Dataset entries:
>>>>>

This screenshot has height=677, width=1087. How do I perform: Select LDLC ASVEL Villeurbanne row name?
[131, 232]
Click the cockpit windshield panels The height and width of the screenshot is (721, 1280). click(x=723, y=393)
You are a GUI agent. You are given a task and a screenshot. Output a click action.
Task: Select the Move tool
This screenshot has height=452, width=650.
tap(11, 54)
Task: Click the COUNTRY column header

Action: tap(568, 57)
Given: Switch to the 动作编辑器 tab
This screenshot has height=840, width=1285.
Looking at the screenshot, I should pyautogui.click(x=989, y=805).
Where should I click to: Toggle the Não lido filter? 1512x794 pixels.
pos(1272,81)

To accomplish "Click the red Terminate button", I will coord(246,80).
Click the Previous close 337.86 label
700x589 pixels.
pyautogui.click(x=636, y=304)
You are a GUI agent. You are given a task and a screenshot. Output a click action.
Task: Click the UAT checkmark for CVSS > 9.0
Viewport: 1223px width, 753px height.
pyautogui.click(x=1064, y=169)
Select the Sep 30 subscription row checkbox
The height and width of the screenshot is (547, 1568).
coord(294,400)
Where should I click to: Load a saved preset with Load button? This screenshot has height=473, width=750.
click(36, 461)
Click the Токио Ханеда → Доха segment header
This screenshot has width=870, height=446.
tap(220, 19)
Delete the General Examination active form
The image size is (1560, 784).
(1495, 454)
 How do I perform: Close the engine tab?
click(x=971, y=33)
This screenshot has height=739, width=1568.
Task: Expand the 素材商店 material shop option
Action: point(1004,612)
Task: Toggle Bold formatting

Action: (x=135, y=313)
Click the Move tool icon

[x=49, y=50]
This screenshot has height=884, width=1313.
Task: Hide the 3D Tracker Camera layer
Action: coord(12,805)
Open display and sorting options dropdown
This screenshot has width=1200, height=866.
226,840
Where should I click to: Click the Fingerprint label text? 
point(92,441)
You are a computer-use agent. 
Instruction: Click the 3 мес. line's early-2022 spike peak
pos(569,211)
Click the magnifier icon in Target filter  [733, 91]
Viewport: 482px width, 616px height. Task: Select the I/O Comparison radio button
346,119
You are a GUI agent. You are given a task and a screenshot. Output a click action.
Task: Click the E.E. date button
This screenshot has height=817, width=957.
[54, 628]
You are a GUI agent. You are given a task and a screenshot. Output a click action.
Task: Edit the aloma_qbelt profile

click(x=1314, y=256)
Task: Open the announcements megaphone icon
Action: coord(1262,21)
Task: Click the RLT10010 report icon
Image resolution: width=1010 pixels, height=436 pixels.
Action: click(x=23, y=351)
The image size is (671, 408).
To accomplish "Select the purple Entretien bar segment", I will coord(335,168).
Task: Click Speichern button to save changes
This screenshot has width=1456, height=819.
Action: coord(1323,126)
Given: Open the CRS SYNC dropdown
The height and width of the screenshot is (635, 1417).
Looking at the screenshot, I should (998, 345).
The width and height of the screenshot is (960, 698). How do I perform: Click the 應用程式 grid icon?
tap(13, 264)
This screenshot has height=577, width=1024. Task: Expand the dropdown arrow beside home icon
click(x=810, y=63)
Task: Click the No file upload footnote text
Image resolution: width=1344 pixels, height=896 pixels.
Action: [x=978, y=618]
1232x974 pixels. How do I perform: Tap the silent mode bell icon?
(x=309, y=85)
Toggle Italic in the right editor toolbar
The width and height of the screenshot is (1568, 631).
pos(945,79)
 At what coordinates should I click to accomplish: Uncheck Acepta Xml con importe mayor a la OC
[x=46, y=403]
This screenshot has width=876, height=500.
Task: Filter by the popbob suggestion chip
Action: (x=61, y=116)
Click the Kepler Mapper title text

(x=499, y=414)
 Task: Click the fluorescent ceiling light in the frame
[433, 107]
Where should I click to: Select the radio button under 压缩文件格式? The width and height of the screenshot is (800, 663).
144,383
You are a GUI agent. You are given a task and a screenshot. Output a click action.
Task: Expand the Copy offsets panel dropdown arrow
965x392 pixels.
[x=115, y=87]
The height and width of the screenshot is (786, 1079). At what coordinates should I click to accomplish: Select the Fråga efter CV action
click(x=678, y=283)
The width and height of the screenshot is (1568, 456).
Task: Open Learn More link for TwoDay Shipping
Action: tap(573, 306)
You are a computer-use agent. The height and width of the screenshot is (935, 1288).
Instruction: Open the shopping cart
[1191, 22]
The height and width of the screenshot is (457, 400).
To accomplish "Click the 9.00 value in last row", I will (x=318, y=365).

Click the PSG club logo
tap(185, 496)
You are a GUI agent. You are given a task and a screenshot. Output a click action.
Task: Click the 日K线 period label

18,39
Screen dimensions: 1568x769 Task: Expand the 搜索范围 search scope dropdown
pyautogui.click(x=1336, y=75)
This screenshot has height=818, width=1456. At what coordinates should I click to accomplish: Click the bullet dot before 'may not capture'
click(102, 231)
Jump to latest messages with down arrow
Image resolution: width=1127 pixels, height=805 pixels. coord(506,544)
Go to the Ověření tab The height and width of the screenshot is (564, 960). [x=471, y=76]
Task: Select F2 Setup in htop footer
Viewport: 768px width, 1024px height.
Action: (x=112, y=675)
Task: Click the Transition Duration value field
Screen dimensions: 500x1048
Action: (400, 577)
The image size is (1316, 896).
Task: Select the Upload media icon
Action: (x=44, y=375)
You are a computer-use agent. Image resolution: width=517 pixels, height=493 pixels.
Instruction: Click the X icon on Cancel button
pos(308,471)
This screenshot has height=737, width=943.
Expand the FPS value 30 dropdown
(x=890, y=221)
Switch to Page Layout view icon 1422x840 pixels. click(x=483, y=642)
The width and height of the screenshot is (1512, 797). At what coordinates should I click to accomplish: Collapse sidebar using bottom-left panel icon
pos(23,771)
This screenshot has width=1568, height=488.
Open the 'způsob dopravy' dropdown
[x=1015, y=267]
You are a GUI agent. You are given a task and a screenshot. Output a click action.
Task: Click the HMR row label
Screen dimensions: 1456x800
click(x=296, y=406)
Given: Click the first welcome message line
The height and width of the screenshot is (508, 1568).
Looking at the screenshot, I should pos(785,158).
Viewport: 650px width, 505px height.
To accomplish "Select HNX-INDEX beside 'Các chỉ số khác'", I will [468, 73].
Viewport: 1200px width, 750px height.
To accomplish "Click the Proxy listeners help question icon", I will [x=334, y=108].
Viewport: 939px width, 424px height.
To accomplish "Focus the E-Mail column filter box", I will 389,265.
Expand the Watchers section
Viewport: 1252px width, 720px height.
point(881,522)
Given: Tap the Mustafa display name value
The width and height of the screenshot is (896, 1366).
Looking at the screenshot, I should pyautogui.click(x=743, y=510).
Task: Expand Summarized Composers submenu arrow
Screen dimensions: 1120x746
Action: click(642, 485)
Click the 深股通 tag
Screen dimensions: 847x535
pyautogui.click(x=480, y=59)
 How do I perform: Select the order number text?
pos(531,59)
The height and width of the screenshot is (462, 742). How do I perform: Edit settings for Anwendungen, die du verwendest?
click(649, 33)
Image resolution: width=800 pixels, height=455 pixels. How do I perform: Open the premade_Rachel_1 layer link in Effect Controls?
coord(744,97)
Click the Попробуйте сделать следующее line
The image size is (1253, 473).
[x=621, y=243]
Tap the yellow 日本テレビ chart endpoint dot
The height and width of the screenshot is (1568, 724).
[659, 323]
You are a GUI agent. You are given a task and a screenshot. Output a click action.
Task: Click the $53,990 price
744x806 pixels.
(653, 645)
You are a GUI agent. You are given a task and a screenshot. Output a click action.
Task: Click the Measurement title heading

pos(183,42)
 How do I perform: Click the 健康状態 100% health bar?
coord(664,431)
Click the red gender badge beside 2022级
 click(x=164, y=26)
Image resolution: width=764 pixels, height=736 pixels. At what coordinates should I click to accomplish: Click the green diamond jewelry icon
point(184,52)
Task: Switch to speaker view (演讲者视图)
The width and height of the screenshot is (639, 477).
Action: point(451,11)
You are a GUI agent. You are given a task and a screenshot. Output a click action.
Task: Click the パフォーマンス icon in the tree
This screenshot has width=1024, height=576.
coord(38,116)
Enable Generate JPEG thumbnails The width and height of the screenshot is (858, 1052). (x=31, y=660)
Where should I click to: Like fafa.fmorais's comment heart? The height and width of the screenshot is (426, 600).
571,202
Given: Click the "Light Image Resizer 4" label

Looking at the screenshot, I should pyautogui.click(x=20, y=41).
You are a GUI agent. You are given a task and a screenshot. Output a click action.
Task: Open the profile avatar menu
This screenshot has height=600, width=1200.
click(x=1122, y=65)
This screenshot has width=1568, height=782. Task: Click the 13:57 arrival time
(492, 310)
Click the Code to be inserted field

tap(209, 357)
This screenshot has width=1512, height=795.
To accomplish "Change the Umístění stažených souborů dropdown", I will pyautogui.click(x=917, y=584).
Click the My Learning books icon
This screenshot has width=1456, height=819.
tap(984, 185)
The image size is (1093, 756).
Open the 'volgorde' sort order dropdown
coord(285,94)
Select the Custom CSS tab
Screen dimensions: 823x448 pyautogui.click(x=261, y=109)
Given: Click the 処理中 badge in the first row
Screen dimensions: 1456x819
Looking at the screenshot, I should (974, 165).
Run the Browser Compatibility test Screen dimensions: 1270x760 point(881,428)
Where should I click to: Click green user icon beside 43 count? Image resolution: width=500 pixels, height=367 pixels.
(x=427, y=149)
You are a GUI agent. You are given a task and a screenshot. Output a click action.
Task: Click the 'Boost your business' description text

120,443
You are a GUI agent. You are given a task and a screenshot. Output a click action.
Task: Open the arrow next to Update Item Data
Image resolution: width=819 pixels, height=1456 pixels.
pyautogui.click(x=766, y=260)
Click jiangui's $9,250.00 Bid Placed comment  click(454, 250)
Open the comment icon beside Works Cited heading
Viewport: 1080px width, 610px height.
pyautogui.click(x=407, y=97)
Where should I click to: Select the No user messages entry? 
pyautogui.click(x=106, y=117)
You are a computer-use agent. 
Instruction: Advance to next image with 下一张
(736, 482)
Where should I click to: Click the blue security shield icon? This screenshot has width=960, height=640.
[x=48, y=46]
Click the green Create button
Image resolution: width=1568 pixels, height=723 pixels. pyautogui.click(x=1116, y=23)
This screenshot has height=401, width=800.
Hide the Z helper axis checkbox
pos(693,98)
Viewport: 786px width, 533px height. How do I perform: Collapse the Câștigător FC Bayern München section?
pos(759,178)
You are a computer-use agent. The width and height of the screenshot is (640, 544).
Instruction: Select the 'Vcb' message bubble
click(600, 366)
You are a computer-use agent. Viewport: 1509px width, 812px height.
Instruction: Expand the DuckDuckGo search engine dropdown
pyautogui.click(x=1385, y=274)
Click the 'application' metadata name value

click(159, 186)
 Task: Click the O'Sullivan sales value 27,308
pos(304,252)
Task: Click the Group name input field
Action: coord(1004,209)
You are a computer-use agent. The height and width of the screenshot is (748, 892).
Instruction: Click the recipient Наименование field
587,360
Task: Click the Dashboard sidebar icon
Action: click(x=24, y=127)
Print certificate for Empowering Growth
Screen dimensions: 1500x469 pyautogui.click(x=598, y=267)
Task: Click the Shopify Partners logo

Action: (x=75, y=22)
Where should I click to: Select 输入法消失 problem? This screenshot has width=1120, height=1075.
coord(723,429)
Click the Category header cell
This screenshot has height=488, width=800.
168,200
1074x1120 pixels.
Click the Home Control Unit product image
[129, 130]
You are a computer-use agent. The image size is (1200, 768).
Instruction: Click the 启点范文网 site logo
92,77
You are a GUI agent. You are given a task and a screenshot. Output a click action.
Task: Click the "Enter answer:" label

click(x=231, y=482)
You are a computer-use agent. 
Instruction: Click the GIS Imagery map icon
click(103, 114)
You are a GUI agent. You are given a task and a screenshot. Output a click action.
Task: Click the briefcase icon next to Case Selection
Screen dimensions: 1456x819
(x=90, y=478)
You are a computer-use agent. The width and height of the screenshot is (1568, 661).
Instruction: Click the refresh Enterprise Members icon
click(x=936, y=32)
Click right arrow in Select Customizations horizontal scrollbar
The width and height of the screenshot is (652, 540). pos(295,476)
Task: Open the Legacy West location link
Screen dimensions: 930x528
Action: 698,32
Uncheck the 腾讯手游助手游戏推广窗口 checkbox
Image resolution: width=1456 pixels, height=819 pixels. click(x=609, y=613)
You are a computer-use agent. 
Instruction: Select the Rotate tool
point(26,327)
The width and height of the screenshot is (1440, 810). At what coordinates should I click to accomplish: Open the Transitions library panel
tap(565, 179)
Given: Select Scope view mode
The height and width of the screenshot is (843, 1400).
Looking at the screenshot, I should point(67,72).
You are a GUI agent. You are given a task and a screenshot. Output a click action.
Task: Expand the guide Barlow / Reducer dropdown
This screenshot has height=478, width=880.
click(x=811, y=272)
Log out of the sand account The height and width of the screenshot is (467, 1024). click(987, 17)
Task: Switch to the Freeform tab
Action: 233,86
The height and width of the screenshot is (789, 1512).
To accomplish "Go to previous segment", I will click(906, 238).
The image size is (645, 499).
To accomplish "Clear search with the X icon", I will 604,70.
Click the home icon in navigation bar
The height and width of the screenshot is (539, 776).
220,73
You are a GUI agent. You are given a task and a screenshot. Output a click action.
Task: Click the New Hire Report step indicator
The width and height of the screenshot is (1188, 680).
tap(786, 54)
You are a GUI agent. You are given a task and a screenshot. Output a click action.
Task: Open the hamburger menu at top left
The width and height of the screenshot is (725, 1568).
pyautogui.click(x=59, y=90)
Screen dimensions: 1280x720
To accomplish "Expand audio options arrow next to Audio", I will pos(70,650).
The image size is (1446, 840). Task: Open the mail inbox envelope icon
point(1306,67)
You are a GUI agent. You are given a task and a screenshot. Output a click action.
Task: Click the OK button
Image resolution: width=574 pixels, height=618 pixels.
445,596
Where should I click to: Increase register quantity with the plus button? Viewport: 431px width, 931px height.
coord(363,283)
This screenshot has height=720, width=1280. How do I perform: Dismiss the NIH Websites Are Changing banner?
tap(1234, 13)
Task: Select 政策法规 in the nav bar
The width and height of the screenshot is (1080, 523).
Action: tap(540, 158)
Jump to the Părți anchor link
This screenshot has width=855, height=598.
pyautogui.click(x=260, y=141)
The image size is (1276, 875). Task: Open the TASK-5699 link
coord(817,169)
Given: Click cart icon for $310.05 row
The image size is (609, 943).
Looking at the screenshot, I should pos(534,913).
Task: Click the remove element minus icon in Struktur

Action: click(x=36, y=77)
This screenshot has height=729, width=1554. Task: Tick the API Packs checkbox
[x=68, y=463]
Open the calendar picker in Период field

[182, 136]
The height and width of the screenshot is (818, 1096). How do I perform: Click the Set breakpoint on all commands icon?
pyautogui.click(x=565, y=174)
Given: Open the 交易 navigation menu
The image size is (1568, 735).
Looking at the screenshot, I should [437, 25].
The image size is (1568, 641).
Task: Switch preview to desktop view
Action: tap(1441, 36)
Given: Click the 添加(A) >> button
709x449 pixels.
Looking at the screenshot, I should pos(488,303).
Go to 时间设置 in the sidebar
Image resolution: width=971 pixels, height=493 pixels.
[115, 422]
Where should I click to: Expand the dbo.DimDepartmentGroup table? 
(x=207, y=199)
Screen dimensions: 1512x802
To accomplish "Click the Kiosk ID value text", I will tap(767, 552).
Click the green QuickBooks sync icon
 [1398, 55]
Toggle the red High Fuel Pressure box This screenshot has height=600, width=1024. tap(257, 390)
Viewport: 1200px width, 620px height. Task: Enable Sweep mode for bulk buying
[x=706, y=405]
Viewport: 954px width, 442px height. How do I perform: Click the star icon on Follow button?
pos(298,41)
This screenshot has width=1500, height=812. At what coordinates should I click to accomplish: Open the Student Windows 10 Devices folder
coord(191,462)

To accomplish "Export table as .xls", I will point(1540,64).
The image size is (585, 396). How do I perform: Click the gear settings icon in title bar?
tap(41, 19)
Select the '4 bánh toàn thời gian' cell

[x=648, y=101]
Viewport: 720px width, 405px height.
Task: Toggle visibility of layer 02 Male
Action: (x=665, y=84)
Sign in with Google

<<<<<

Scan the entries above and copy each line where "computer" occurs.

Answer to the exercise:
You are a computer-use agent. 
You are a computer-use agent. The height and width of the screenshot is (935, 1288).
You are a computer-use agent. Image resolution: width=517 pixels, height=493 pixels.
You are a computer-use agent. 
You are a computer-use agent. The width and height of the screenshot is (640, 544).
You are a computer-use agent. Viewport: 1509px width, 812px height.
You are a computer-use agent. The height and width of the screenshot is (748, 892).
You are a computer-use agent. The image size is (1200, 768).
You are a computer-use agent. 
You are a computer-use agent. The width and height of the screenshot is (1568, 661).
You are a computer-use agent. 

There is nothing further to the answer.